Iraq, esplosioni a Baghdad e razzi contro l'ambasciata americana

Quattro razzi sono stati lanciati stasera contro l'ambasciata degli Stati Uniti a Baghdad. Si è trattato del primo attacco del genere nella capitale dell'Iraq dall'inizio della guerra in Medio Oriente. Tre missili sono stati abbattuti dalla contraerea, ha dichiarato un funzionario della sicurezza, aggiungendo uno è caduto in un'area aperta della base aerea dell'ambasciata.
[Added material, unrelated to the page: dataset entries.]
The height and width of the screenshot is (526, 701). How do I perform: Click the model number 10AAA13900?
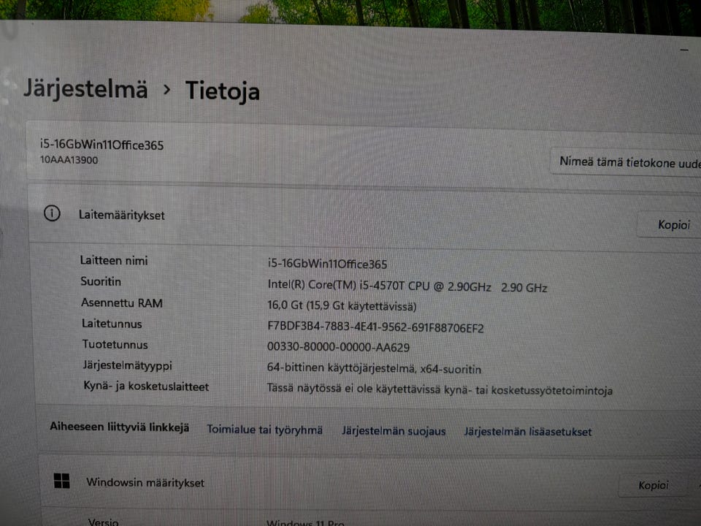pyautogui.click(x=69, y=160)
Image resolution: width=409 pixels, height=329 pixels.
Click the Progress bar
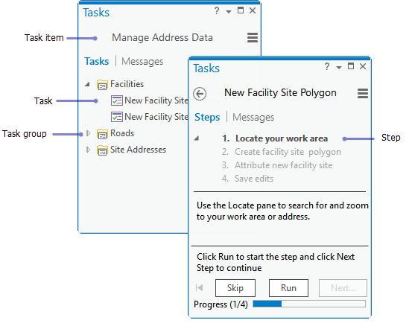(309, 304)
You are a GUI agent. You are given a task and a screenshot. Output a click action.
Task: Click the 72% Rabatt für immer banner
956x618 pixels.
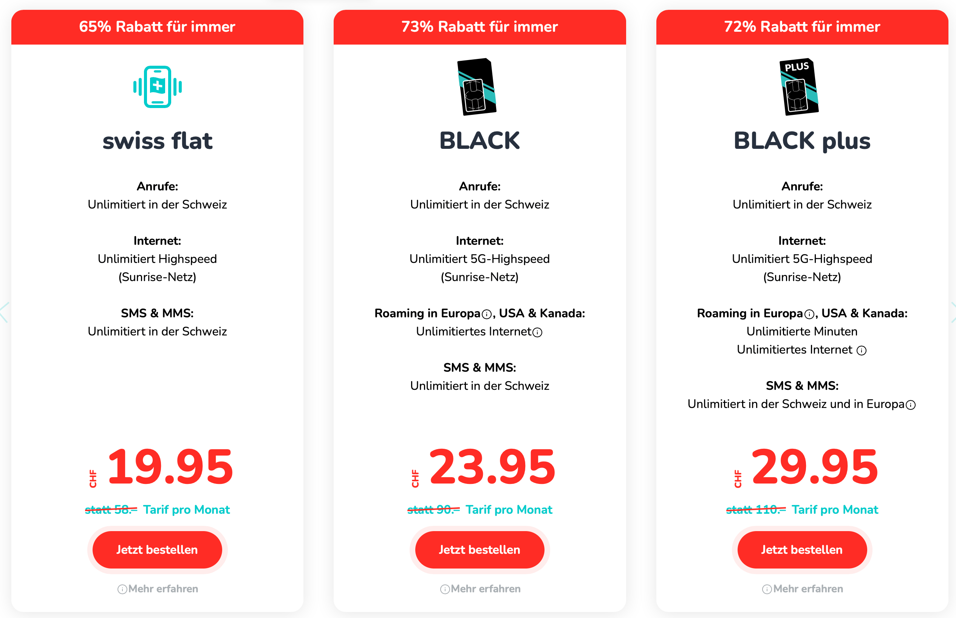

Altre due fonti confermano l'attacco: una di queste afferma che tutti i razzi sono stati abbattuti, compreso quello caduto sulla base. La rappresaglia dell'Iran è stata scatenata dai bombardamenti da parte di Stati Uniti e Israele che proseguono ininterrottamente dal 28 febbraio scorso A Baghdad sono stati uditi forti scoppi e un testimone nei pressi della Zona Verde fortificata, che ospita l'ambasciata statunitense, ha riferito di aver visto le difese aeree attivate sulla zona. Il primo ministro iracheno Mohammed Shia al-Sudani ha ordinato alle forze di sicurezza di trovare gli autori dell'atto terroristico contro l'ambasciata Usa. Ha poi sottolineato che “prendere di mira le missioni diplomatiche che operano in Iraq è un atto che non può essere giustificato o accettato in nessuna circostanza”.